→ **REQUIREMENTS**
Rewrite the lines below, changing every "icon" to "button" and leaving everything else as it is.

→ **RECORDS**
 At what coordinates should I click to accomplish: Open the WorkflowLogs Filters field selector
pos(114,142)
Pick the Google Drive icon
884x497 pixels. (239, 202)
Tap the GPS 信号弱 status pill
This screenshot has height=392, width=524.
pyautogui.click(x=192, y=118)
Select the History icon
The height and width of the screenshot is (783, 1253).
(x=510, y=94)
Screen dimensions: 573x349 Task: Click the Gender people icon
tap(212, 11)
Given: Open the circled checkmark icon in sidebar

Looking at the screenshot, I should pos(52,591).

→ **REPLY**
 At what coordinates should I click to accomplish: Open the WorkflowLogs Filters field selector
pos(114,142)
Pick the Google Drive button
884x497 pixels. (239, 202)
Tap the GPS 信号弱 status pill
This screenshot has height=392, width=524.
pyautogui.click(x=192, y=118)
Select the History button
The height and width of the screenshot is (783, 1253).
(x=510, y=94)
Screen dimensions: 573x349 Task: Click the Gender people button
tap(212, 11)
Given: Open the circled checkmark button in sidebar

Looking at the screenshot, I should pos(52,591).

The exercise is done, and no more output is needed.